(EXCERPTED DATA Opens)

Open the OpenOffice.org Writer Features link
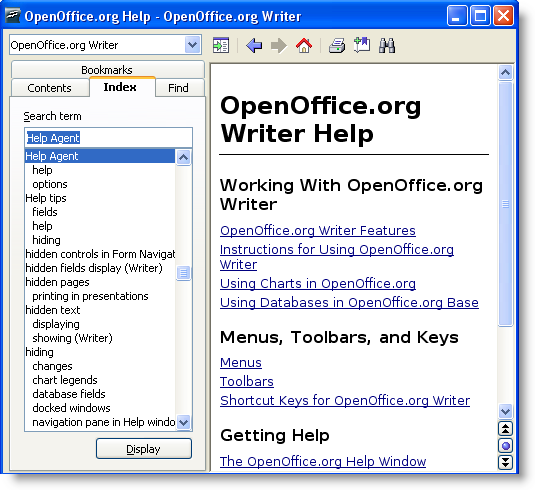tap(318, 231)
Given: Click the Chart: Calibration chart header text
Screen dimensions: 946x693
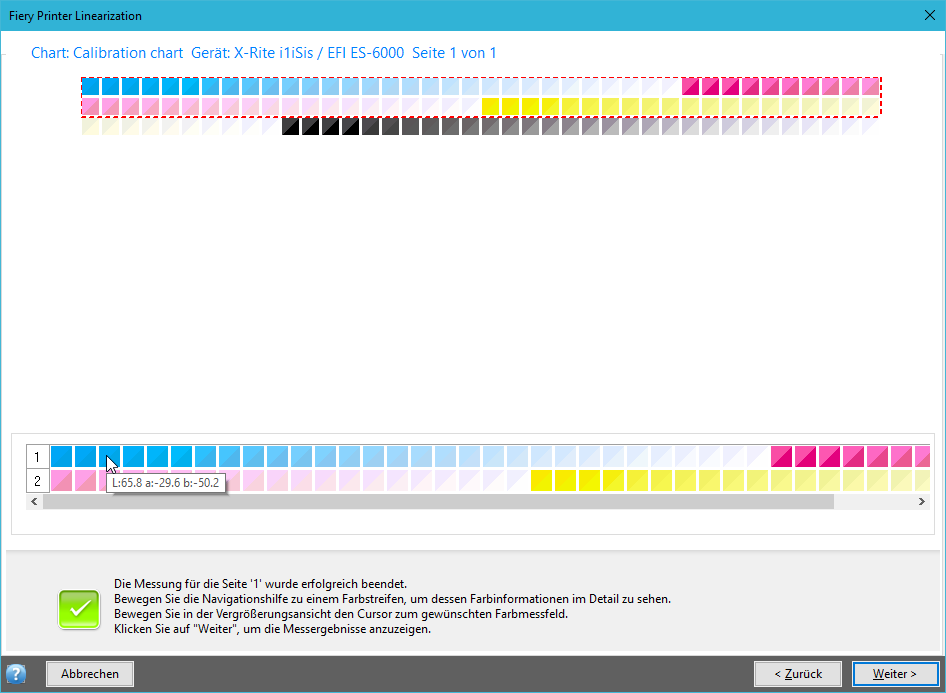Looking at the screenshot, I should (x=107, y=53).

(EXCERPTED DATA Closes)

Repeat the records above verbatim. Include none of the pictures.

Open the OpenOffice.org Writer Features link
tap(318, 231)
Given: Click the Chart: Calibration chart header text
Screen dimensions: 946x693
Looking at the screenshot, I should (x=107, y=53).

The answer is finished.